- _Exercise goal_
Return every line of the data that contains the string "Open".

Items from a data source
--------------------------------------------------

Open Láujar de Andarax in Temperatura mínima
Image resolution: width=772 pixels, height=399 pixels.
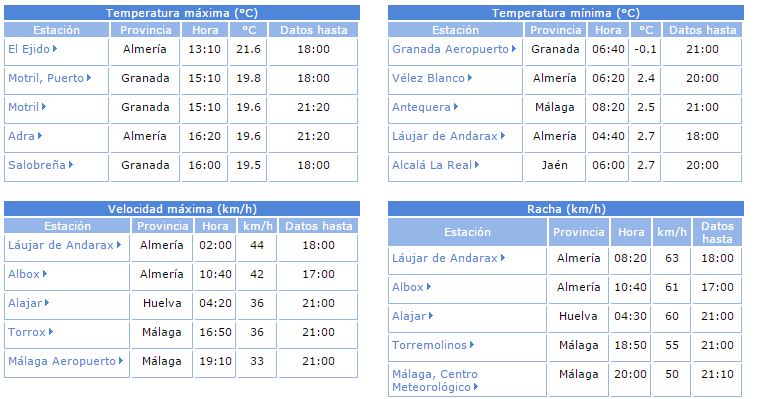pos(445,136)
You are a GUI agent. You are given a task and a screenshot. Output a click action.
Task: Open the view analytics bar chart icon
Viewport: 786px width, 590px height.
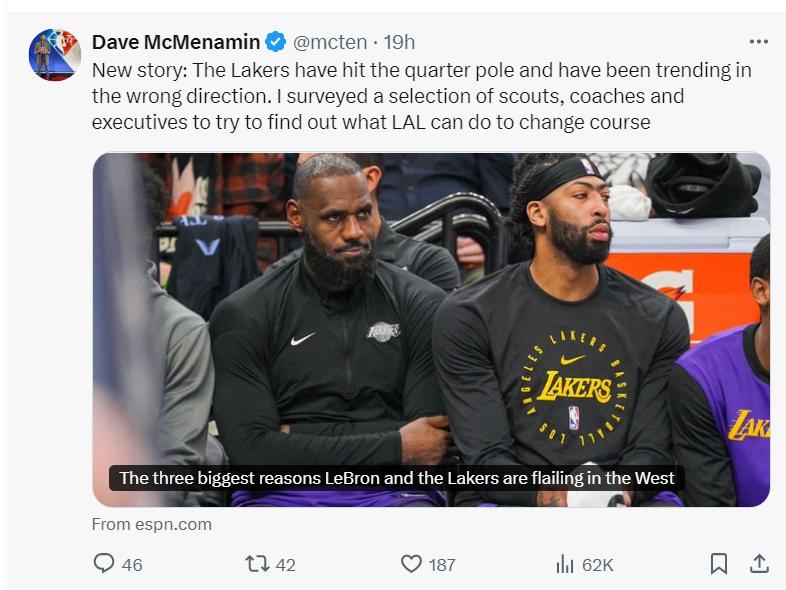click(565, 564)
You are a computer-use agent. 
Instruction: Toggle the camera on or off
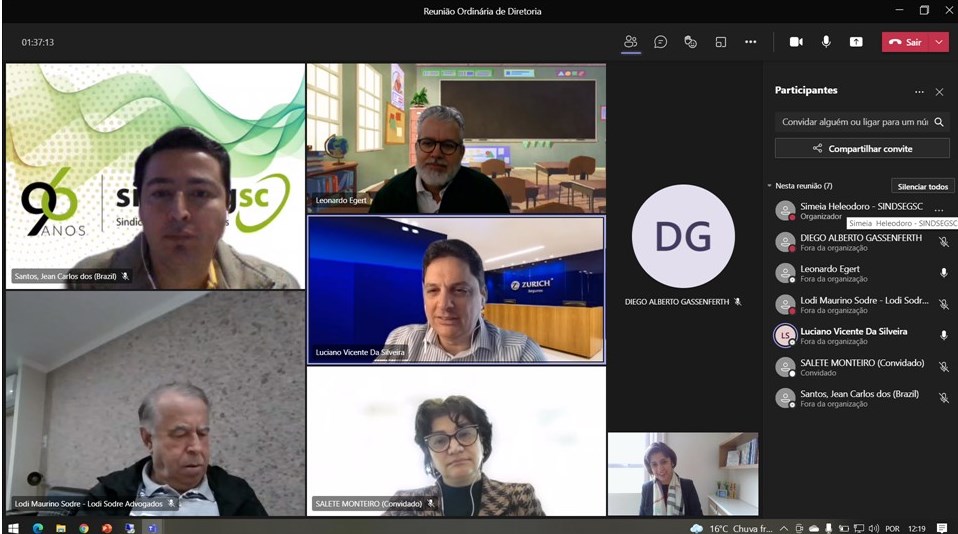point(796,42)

--------------------------------------------------

- _Task response_
Open Láujar de Andarax in Temperatura mínima
Task: Open the view analytics bar chart icon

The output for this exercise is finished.